When asked by Oxfam Canada’s Melanie Gallant why food crises leading to mass exodus, like the current famine in South Sudan, are underreported or under-covered in the media, Petrou was frank: “Because the victims are black and African.”
“It’s not pure cynicism,” he continued, “it’s more expensive for journalists to get there; there isn’t the same sort of diaspora resonance in Canada. But all our news organizations have done a terrible job of covering conflicts in Africa.
“I remember spending a year researching an alleged [Liberian] war criminal, who was living in Toronto…I gathered an enormous amount of evidence about the crimes he allegedly committed, nailed the story down, published it — nobody cared.”
“I think there’s a sentiment that these are perennial stories, and so it’s not as important, because we’re going to be here again next year,” Mustafa added. “It’s difficult to get those stories to go forward.”
Evans gave what she called “a more optimistic and hopeful answer,” saying that while reporting from some countries involves a lot more red tape, and is more complicated and expensive with regards to logistics, she is more positive about news organizations’ desire to cover stories from Africa (she covered the famine in Ethiopia last year and mentioned CBC will be going to South Sudan in a couple of weeks.)
Mustafa said other examples of mass displacement could be instructive for covering today’s Syrian crisis: “What is the conversation that Turkey is having, around belonging? Is there the idea that this population is going to go back?
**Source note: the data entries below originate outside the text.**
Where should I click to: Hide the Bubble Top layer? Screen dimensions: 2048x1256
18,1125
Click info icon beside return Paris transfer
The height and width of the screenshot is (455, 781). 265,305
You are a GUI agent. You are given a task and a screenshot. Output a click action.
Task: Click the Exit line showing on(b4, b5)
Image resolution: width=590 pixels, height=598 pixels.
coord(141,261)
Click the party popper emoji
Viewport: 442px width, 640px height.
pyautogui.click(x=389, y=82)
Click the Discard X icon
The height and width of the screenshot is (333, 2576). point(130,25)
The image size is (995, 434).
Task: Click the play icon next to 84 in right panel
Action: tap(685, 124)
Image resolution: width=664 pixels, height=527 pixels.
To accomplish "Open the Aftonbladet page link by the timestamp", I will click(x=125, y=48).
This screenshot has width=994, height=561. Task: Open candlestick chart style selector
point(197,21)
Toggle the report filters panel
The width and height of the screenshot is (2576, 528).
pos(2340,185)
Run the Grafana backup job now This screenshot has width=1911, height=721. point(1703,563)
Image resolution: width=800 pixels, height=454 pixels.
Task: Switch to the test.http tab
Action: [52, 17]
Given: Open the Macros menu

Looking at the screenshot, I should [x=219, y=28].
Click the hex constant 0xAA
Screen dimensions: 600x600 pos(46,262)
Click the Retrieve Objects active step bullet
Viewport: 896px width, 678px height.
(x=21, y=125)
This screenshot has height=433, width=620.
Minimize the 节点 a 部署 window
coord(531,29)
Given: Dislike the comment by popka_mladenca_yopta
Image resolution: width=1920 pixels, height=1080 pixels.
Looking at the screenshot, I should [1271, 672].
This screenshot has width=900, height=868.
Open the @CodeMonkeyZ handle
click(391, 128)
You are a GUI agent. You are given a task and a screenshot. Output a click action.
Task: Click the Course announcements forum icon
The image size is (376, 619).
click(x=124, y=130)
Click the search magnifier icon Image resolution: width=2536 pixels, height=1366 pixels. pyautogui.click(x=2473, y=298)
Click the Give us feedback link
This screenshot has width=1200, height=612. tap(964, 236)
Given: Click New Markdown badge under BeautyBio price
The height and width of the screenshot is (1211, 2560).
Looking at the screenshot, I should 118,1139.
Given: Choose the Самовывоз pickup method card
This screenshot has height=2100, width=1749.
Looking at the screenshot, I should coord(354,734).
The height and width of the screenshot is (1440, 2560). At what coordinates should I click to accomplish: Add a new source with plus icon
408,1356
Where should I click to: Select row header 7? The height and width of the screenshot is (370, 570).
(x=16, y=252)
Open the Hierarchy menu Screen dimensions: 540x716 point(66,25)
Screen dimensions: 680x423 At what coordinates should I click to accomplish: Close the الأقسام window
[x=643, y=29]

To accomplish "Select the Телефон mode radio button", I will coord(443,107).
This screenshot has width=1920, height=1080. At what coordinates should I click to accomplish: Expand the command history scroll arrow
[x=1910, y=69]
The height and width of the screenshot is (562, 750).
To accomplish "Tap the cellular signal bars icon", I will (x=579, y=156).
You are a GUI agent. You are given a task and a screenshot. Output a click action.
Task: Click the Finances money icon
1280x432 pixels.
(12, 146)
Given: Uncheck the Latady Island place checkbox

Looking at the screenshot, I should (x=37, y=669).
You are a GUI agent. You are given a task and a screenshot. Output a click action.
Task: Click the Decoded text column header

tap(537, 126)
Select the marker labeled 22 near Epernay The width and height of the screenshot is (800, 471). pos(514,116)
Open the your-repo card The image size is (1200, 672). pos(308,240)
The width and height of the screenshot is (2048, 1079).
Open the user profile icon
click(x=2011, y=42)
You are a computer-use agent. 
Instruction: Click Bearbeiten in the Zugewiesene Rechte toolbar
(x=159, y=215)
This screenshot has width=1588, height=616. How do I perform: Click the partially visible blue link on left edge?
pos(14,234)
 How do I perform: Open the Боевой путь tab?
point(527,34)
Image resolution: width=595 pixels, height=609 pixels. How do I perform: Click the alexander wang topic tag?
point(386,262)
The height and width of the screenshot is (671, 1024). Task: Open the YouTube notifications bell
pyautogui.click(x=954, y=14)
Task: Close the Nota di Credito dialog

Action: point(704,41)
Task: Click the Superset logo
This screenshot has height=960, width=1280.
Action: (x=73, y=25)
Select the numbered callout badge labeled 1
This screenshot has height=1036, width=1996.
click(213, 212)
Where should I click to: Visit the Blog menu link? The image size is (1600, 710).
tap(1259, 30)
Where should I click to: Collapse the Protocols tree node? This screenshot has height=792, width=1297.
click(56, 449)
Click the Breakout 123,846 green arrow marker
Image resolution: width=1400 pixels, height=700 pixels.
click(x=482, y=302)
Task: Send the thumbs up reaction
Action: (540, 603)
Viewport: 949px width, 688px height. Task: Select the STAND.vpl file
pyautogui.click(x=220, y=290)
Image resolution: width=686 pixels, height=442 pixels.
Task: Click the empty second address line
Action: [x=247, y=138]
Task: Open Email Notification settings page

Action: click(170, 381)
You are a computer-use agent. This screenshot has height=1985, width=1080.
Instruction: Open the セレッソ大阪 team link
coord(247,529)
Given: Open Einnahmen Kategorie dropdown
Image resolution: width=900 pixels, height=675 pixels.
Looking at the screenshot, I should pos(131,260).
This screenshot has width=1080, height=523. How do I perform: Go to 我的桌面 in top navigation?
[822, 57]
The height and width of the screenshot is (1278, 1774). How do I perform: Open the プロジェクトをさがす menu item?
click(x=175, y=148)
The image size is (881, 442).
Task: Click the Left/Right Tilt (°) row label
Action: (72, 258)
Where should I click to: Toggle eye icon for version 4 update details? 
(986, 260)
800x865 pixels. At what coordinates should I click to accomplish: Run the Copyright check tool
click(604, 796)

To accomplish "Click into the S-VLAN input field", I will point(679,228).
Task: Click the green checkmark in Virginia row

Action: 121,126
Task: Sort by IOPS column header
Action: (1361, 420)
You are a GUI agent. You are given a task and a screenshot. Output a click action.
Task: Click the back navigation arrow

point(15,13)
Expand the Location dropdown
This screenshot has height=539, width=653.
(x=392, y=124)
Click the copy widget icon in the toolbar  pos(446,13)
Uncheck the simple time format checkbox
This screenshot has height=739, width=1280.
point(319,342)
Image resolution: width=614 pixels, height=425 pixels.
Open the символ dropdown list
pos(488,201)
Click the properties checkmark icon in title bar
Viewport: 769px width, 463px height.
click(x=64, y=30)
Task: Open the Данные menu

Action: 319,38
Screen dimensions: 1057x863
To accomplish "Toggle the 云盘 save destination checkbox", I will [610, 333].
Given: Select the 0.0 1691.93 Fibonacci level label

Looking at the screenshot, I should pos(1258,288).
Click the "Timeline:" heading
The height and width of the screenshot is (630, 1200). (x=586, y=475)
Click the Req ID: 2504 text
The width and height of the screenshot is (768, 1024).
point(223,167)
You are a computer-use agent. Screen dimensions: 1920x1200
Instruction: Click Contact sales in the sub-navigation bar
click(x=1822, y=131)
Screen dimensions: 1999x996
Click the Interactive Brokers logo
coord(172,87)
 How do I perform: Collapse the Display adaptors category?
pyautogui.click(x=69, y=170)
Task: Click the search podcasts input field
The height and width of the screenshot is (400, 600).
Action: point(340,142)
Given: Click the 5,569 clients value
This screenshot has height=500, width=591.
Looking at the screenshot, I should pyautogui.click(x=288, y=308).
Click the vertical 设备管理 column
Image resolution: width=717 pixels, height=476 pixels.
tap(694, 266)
Go back to what?…If you look at the Afghan situation, that’s been going on for 30 years, and those questions are still around.”
How to make Canadians care
At the end of the day, even if the reporting on the global refugee crisis was more nuanced and evenly spread out, journalists are finding it increasingly more difficult to vie for attention in the oversaturated, constantly buzzing world of social media.
Shephard said it comes down to “that one person, that one story” that can take a complicated conflict and distill it down into something that resonates with readers — like her reporting on Ismail Khalif Abdulle, who had a hand and a foot amputated by Al-Shabaab.
“I have to do the best job I can do and hope that whoever reads it, that it resonates with them and that they get something from it,” she said.
Evans agrees it’s important for journalists not to get fatigued or depressed, and to keep peeling back the layers on stories to expose deeper truths. “The last I looked, just before Christmas,” she says, the European Union had “relocated 6,000 people out of a promised 160,000… yet the reflection in the European press is, ‘well, we’ve taken 160,000, what more do they want?’”
“In all these places that we’ve been reporting from, I worry what could have gone worse had there not been international journalists,” said MacKinnon. “Especially in [places] where the media isn’t completely free, we’re the ones who are bringing the scrutiny, as slapdash and haphazard as the scrutiny is.”